• _What you have to do_
Please pull out every line of the listing below that contains the string "Given", treating uppercase and lowercase as different.
-- START --
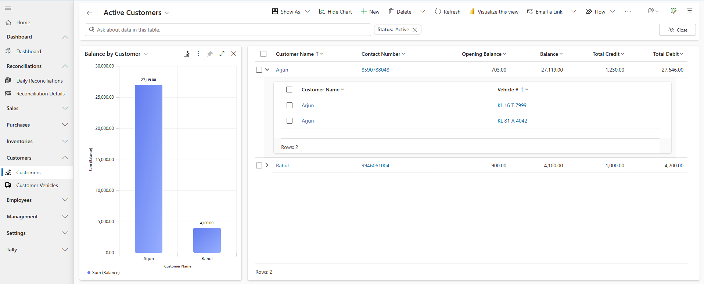704x284 pixels.
Task: Close the Balance by Customer chart pane
Action: pos(234,54)
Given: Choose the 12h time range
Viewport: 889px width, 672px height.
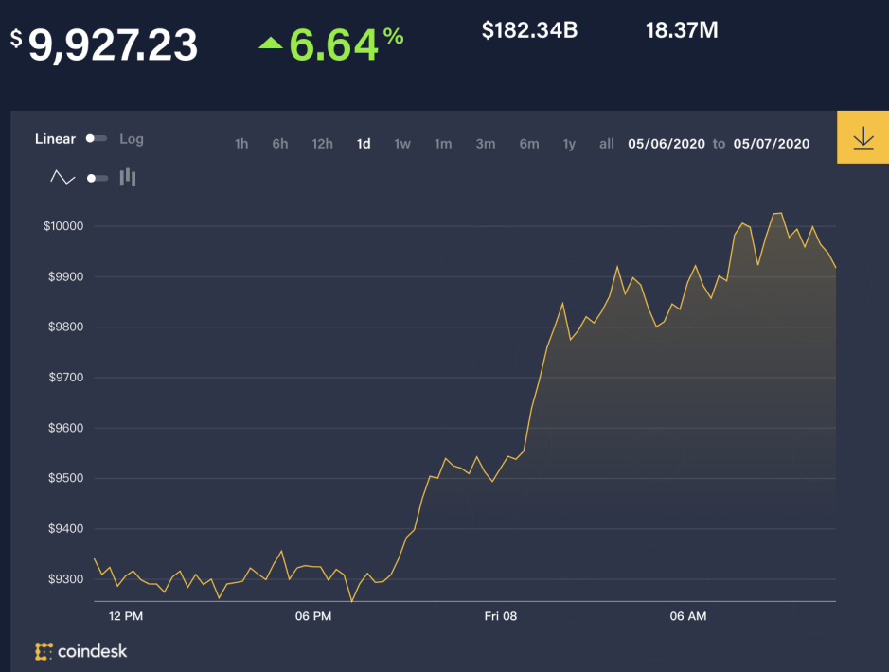Looking at the screenshot, I should [322, 144].
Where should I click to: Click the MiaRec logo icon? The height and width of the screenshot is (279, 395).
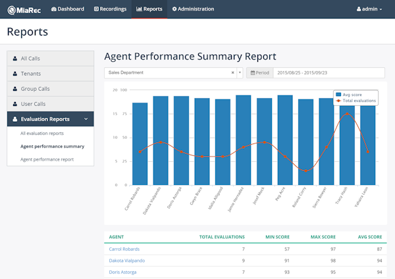pyautogui.click(x=12, y=10)
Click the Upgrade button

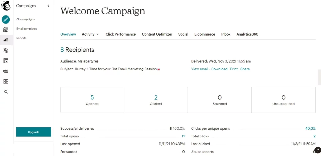[34, 132]
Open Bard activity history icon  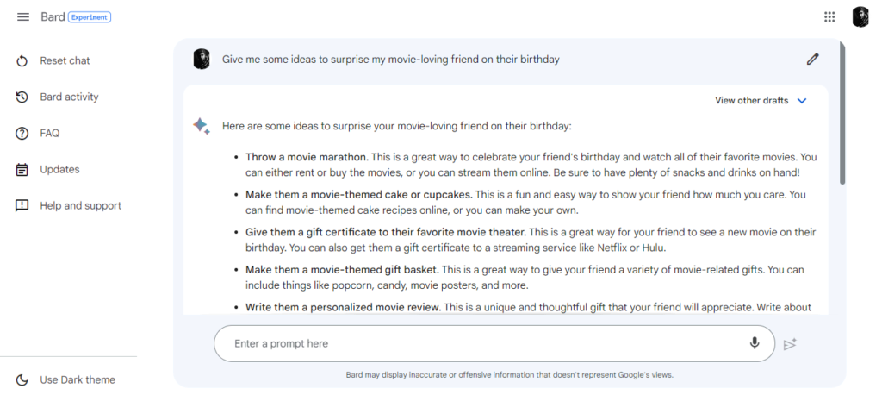(x=22, y=97)
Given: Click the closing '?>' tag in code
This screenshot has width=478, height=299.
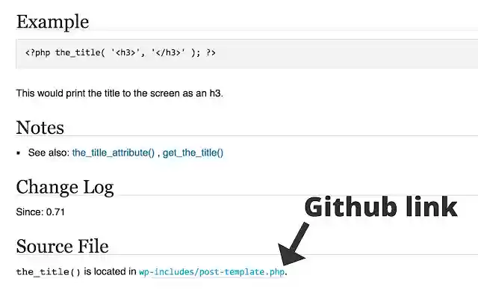Looking at the screenshot, I should point(211,53).
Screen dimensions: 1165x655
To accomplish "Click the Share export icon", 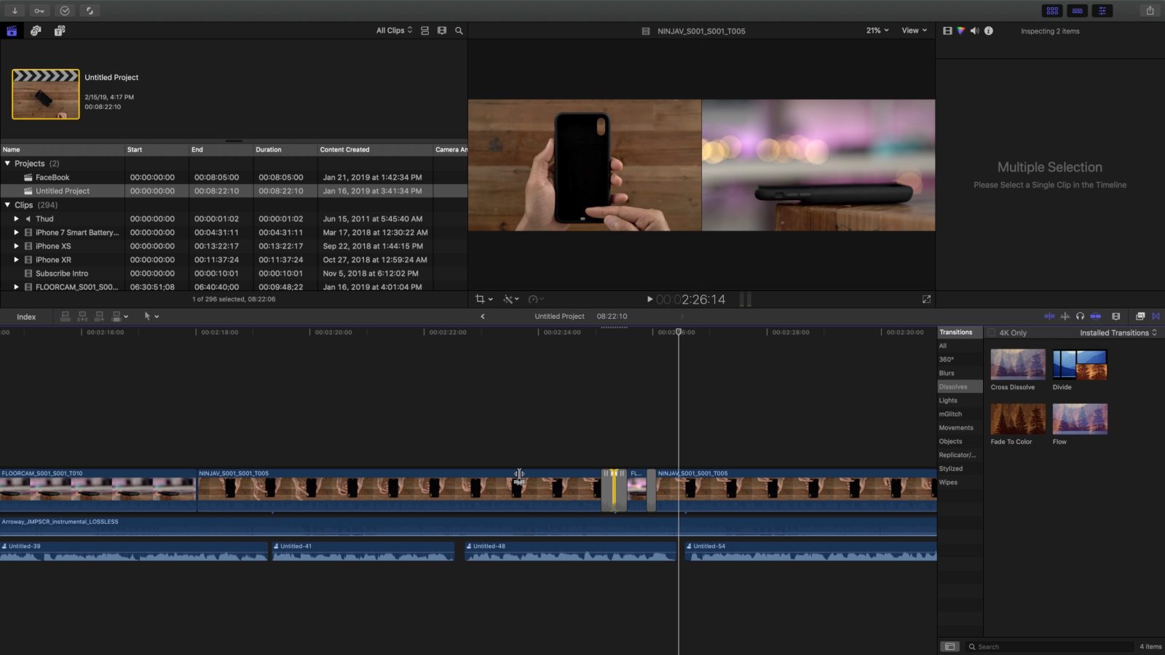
-- END --
• _Exercise result_
Given: Choose the 12h time range
Given: Click the closing '?>' tag in code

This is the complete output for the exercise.